La courbe de Kuznets (en anglais Kuznets curve) représente l'inégalité économique dans un pays en fonction de son niveau de développement, supposé croissant dans le temps. Selon les hypothèses émises par l'auteur, la courbe de Kuznets montre un graphique en U inversé[2] : l'axe des ordonnées représente les inégalités (mesurées par le coefficient de Gini ou par ratios interdéciles) ; l'axe des abscisses représente le développement économique au fil du temps.

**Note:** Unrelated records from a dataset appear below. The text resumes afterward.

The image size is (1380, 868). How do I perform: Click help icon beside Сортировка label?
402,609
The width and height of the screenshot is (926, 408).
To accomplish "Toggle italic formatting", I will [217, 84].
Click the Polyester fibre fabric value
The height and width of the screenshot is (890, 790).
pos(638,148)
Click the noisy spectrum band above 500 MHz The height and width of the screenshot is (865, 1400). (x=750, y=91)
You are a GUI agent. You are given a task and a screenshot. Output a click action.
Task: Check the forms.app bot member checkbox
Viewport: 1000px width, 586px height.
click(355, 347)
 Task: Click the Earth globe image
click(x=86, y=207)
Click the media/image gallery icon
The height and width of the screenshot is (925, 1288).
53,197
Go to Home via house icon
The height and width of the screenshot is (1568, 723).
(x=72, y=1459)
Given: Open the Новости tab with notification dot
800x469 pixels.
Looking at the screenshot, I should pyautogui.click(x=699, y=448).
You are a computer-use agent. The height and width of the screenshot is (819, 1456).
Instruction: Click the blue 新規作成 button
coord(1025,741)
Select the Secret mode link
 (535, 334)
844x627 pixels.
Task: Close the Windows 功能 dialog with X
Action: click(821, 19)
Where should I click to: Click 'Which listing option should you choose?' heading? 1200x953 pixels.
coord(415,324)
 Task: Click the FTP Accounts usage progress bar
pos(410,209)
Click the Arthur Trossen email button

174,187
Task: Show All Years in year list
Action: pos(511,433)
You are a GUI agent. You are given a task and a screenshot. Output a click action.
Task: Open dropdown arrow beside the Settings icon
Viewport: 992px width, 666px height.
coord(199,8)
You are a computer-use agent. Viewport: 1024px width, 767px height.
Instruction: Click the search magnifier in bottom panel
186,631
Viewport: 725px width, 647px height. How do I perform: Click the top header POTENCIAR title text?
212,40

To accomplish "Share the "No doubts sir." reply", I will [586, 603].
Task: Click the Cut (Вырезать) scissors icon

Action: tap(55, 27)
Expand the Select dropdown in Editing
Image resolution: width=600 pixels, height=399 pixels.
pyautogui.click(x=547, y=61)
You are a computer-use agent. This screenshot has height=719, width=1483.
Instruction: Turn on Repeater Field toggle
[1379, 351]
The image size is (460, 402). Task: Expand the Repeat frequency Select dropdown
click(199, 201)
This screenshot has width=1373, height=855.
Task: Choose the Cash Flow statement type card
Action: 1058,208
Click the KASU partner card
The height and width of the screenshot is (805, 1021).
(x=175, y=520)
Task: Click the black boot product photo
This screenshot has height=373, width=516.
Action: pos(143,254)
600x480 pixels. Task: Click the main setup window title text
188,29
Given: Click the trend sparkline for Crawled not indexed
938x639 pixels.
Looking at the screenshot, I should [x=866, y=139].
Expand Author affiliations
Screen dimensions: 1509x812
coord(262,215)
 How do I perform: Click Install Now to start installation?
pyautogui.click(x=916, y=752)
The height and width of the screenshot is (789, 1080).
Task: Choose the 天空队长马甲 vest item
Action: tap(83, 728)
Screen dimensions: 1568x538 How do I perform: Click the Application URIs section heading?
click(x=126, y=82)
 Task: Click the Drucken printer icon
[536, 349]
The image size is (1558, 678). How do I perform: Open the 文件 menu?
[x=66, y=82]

Ainsi, selon cette courbe, dans les premiers stades de développement économique, lorsque l'investissement dans le capital infrastructurel et dans le capital naturel est le principal mécanisme de croissance, la croissance est source d'inégalités, en partageant les ressources en faveur de ceux qui épargnent et investissent le plus. Ce phénomène économique est appelé « malédiction de Kuznets ». À l'inverse, dans les économies plus avancées, l'accroissement du capital humain prend la place de l'accroissement du capital physique comme source de la croissance. Les inégalités ralentissent dès lors la croissance économique en limitant le niveau général de l'éducation, parce que tous ne peuvent directement financer leur formation.
Le ratio de Kuznets mesure la proportion du revenu perçu par les 20 % gagnant le plus, divisée par la proportion du revenu perçu par les 20 % les plus pauvres d'une société. Une valeur de 1 signifierait une parfaite égalité.
Kuznets proposait deux raisons pour expliquer ce phénomène historique :
Dans ces deux explications, les inégalités décroissent après que 50 % de la main d'œuvre ont été employés dans un secteur à plus hauts revenus. Les économistes, des économistes classiques jusqu'aux économistes marxistes, ont utilisé les théories du différentiel de qualification et de l'agglomération du capital dans les jeunes économies pour d'autres explications de la courbe de Kuznets[Lesquelles ?].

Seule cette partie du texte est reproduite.